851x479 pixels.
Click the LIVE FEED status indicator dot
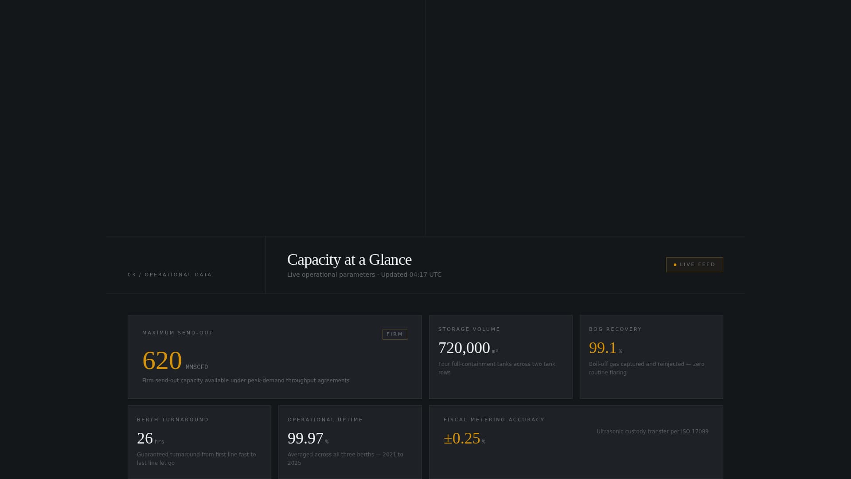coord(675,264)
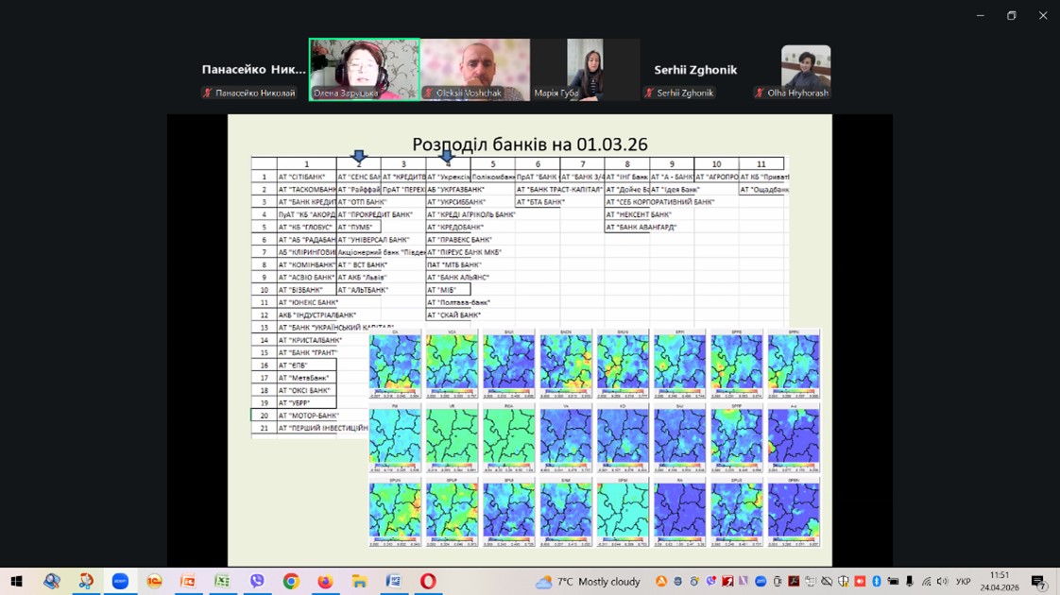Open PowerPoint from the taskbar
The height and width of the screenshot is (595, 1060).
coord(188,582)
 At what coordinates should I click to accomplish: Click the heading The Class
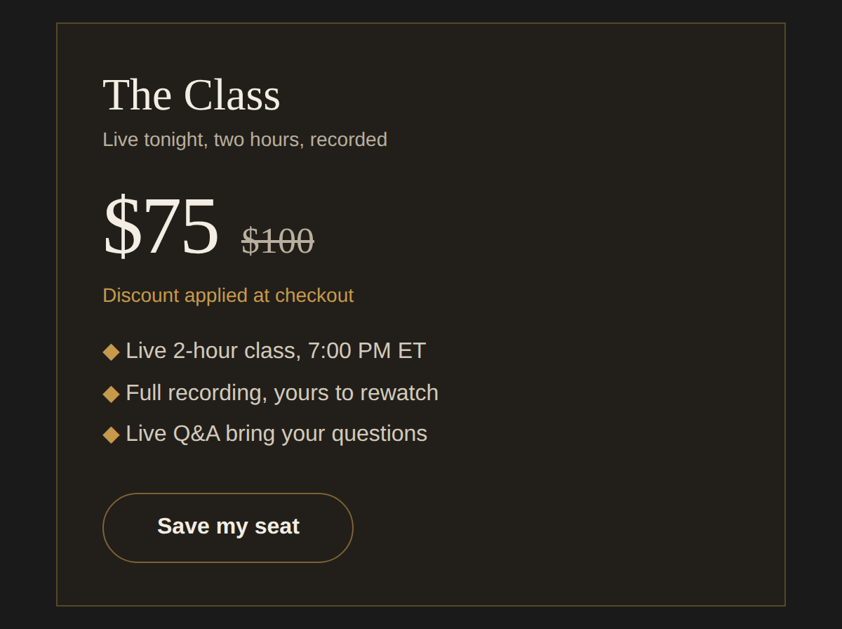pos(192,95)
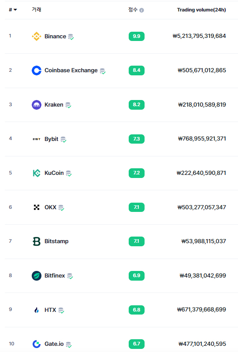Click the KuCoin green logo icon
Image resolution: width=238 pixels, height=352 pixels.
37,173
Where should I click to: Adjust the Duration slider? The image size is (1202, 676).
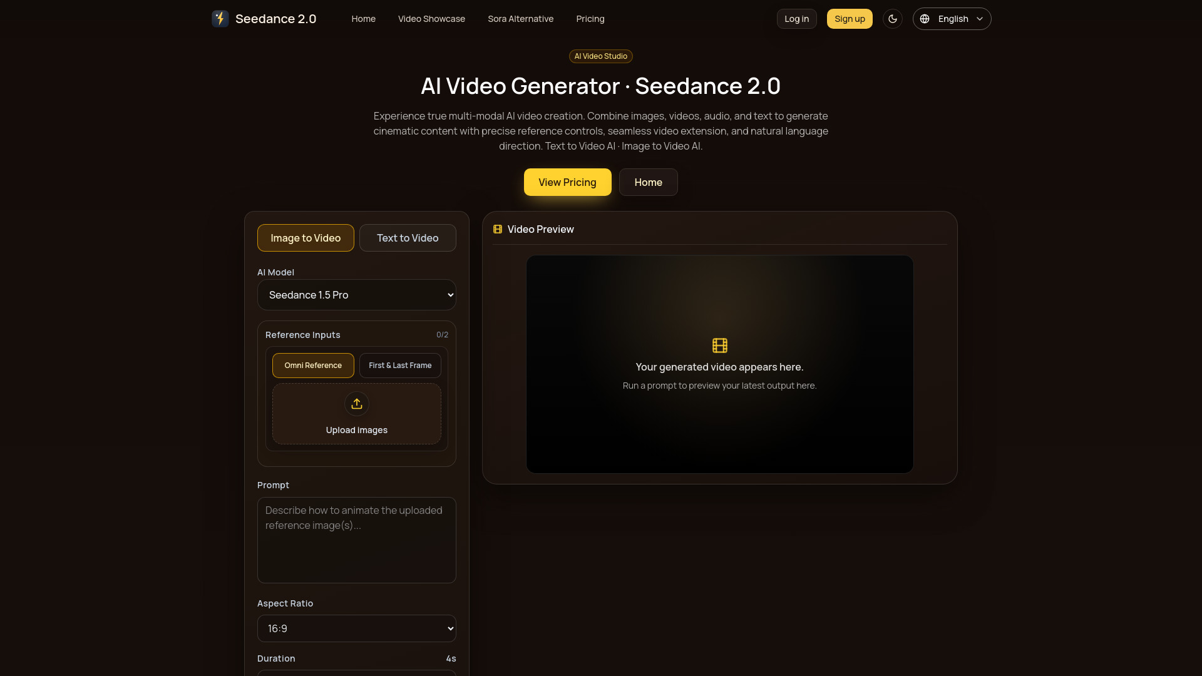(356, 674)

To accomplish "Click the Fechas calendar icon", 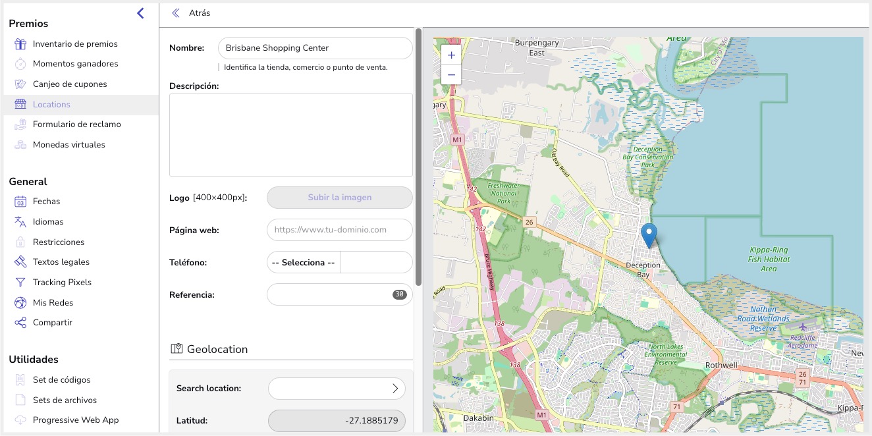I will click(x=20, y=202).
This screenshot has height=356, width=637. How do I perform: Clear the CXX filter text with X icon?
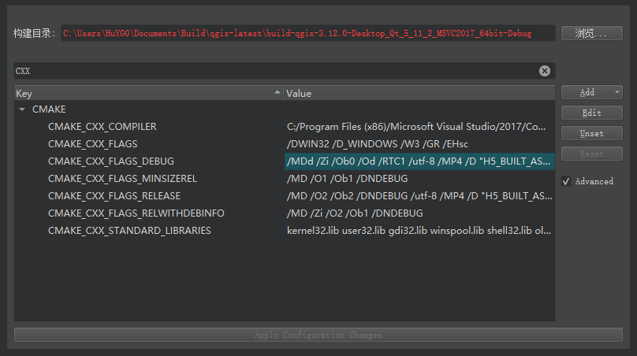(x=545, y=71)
--*--
**EXERCISE DETAILS**
Reproduce the items verbatim, starting at the line that contains "This screenshot has" and ending at the last line of the items. Leave the pictures out of your copy.

**RESULT OF THIS TASK**
This screenshot has height=356, width=637. How do I perform: Clear the CXX filter text with X icon?
(x=545, y=71)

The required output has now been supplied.